* _Entries from a collection_

- - - - - - -

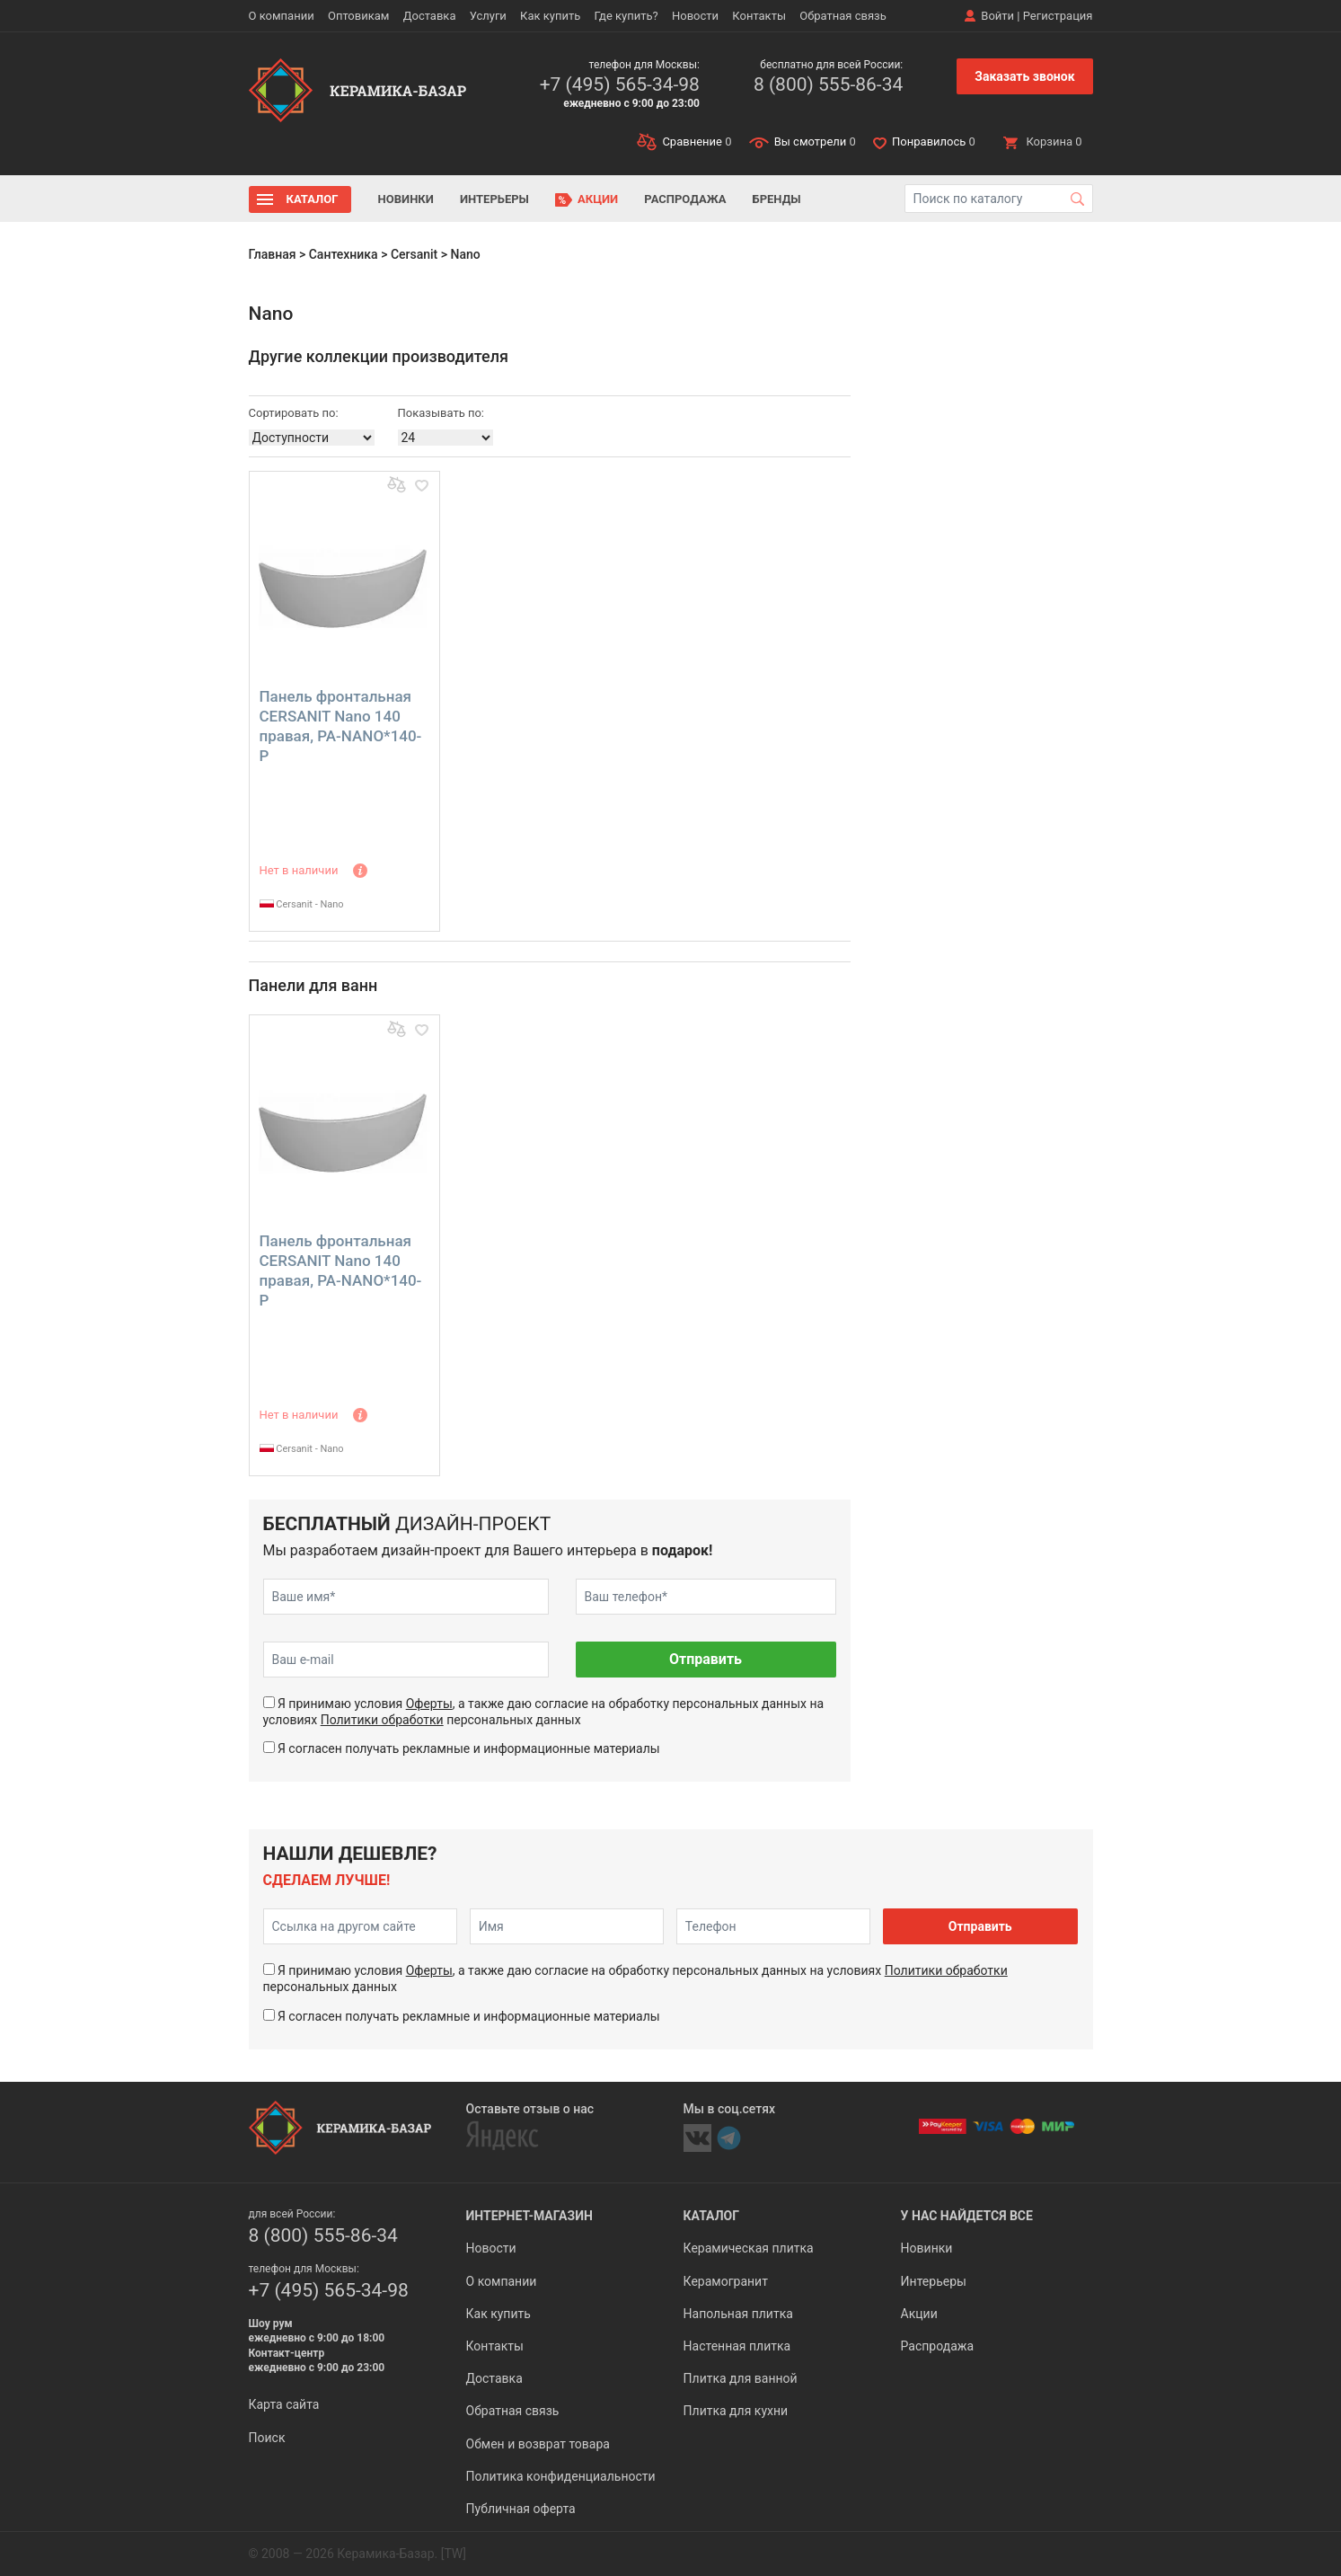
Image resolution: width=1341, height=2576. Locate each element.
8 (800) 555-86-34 (828, 84)
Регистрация (1058, 15)
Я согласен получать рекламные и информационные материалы (469, 1748)
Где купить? (626, 15)
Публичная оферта (521, 2508)
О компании (281, 15)
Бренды (777, 199)
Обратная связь (843, 15)
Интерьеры (494, 199)
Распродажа (685, 199)
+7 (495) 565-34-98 (620, 84)
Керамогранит (726, 2281)
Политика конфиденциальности (561, 2476)
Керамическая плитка (749, 2248)
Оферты (429, 1703)
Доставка (429, 15)
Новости (695, 15)
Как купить (550, 15)
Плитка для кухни (736, 2410)
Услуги (488, 15)
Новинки (406, 199)
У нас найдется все (967, 2216)
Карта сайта (284, 2404)
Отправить (705, 1659)
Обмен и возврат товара (538, 2444)
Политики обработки (382, 1720)
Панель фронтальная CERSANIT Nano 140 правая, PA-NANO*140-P (341, 726)
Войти (997, 15)
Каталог (313, 199)
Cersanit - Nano (302, 904)
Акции (598, 199)
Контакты (759, 15)
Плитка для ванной (741, 2378)
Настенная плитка (737, 2346)
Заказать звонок (1024, 76)
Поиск (267, 2437)
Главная (272, 254)
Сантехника (343, 254)
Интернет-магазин (529, 2216)
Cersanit (414, 254)
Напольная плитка (738, 2313)
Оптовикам (359, 15)
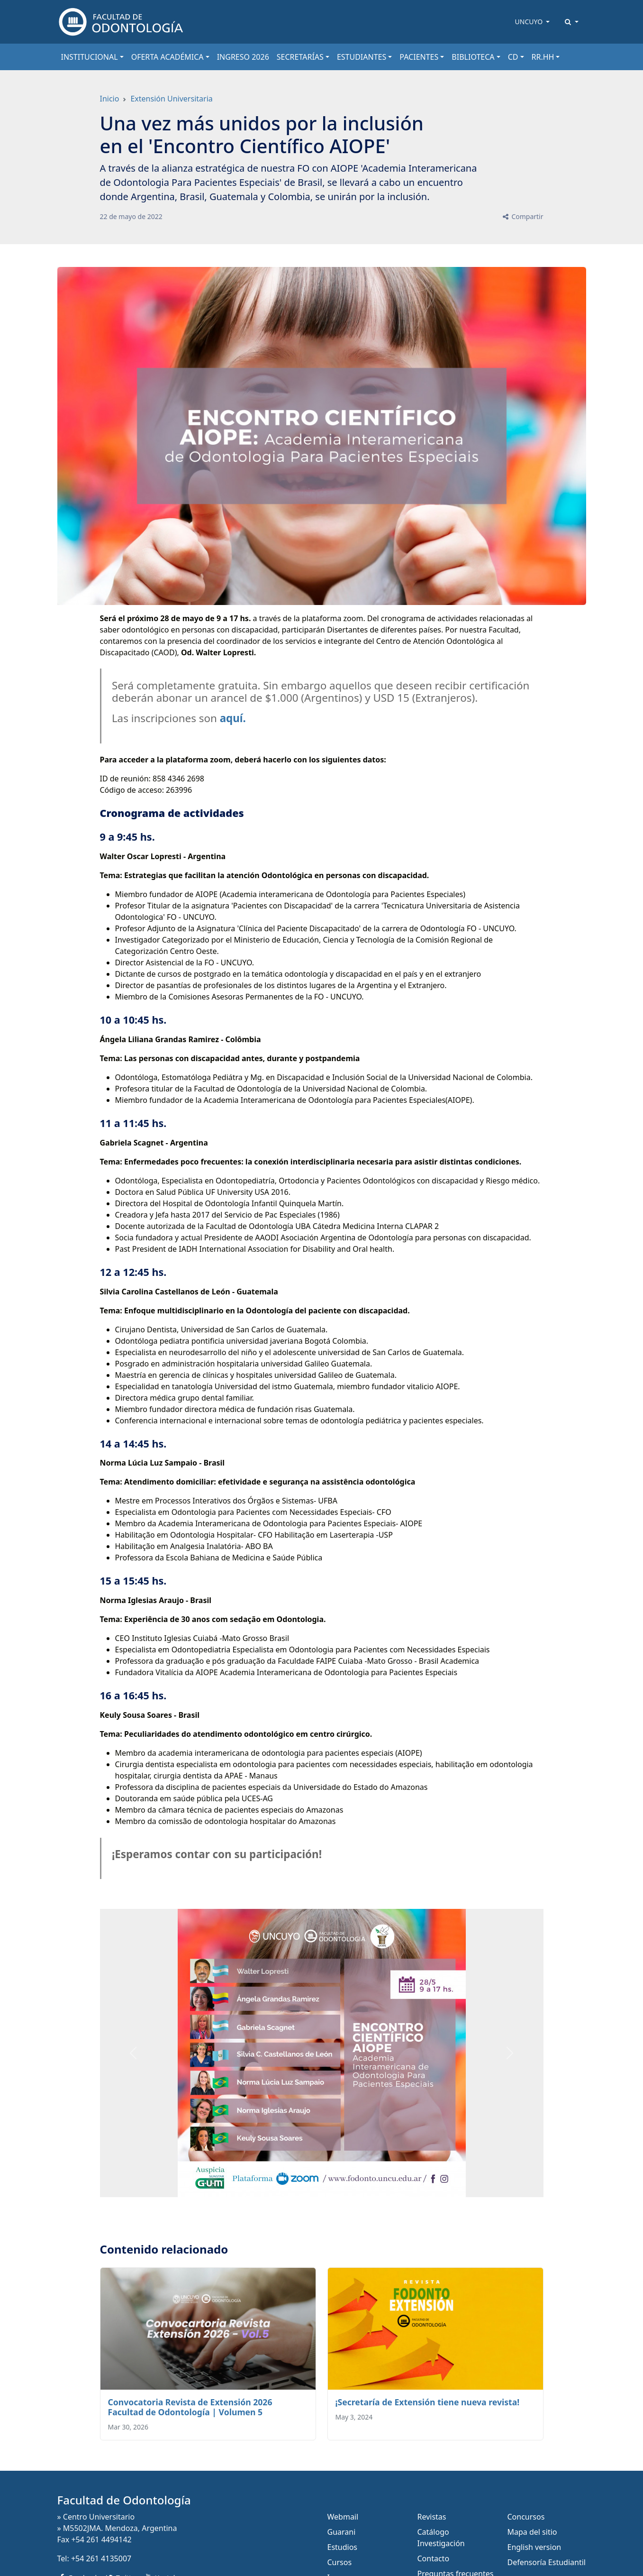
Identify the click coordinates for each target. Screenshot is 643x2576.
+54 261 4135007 (101, 2558)
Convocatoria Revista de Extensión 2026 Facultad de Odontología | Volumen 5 (190, 2407)
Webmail (343, 2517)
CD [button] (513, 57)
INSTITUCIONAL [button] (89, 57)
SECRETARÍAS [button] (300, 57)
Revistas (431, 2517)
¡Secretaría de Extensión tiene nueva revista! (427, 2402)
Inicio (109, 98)
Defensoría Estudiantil (546, 2562)
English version (534, 2547)
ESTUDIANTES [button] (361, 57)
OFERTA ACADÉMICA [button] (167, 57)
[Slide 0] (322, 2184)
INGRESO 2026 (243, 57)
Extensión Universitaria (171, 98)
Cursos (339, 2562)
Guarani (341, 2532)
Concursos (526, 2517)
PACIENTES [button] (418, 57)
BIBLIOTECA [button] (473, 57)
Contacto (433, 2558)
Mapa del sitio (532, 2532)
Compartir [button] (522, 216)
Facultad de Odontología (124, 2500)
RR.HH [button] (543, 57)
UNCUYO (529, 21)
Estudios (342, 2547)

- - - - - - -

* _Task instructions_
Rewrite all of the items above, replacing "Facultad de Odontología" with "Facultad de Artes" and keeping everything else unchanged. Omit the pictures from your answer.

* _Result of this task_
Image resolution: width=1341, height=2576. Locate each element.
8 (800) 555-86-34 (828, 84)
Регистрация (1058, 15)
Я согласен получать рекламные и информационные материалы (469, 1748)
Где купить? (626, 15)
Публичная оферта (521, 2508)
О компании (281, 15)
Бренды (777, 199)
Обратная связь (843, 15)
Интерьеры (494, 199)
Распродажа (685, 199)
+7 (495) 565-34-98 (620, 84)
Керамогранит (726, 2281)
Политика конфиденциальности (561, 2476)
Керамическая плитка (749, 2248)
Оферты (429, 1703)
Доставка (429, 15)
Новости (695, 15)
Как купить (550, 15)
Плитка для кухни (736, 2410)
Услуги (488, 15)
Новинки (406, 199)
У нас найдется все (967, 2216)
Карта сайта (284, 2404)
Отправить (705, 1659)
Обмен и возврат товара (538, 2444)
Политики обработки (382, 1720)
Панель фронтальная CERSANIT Nano 140 правая, PA-NANO*140-P (341, 726)
Войти (997, 15)
Каталог (313, 199)
Cersanit - Nano (302, 904)
Акции (598, 199)
Контакты (759, 15)
Плитка для ванной (741, 2378)
Настенная плитка (737, 2346)
Заказать звонок (1024, 76)
Поиск (267, 2437)
Главная (272, 254)
Сантехника (343, 254)
Интернет-магазин (529, 2216)
Cersanit (414, 254)
Напольная плитка (738, 2313)
Оптовикам (359, 15)
Identify the click coordinates for each target. Screenshot is 643x2576.
+54 261 4135007 (101, 2558)
Convocatoria Revista de Extensión 2026 Facultad de Artes | Volumen 5 (190, 2407)
Webmail (343, 2517)
CD [button] (513, 57)
INSTITUCIONAL [button] (89, 57)
SECRETARÍAS [button] (300, 57)
Revistas (431, 2517)
¡Secretaría de Extensión tiene nueva revista! (427, 2402)
Inicio (109, 98)
Defensoría Estudiantil (546, 2562)
English version (534, 2547)
ESTUDIANTES [button] (361, 57)
OFERTA ACADÉMICA [button] (167, 57)
[Slide 0] (322, 2184)
INGRESO 2026 (243, 57)
Extensión Universitaria (171, 98)
Cursos (339, 2562)
Guarani (341, 2532)
Concursos (526, 2517)
PACIENTES [button] (418, 57)
BIBLIOTECA [button] (473, 57)
Contacto (433, 2558)
Mapa del sitio (532, 2532)
Compartir [button] (522, 216)
Facultad de Artes (124, 2500)
RR.HH [button] (543, 57)
UNCUYO (529, 21)
Estudios (342, 2547)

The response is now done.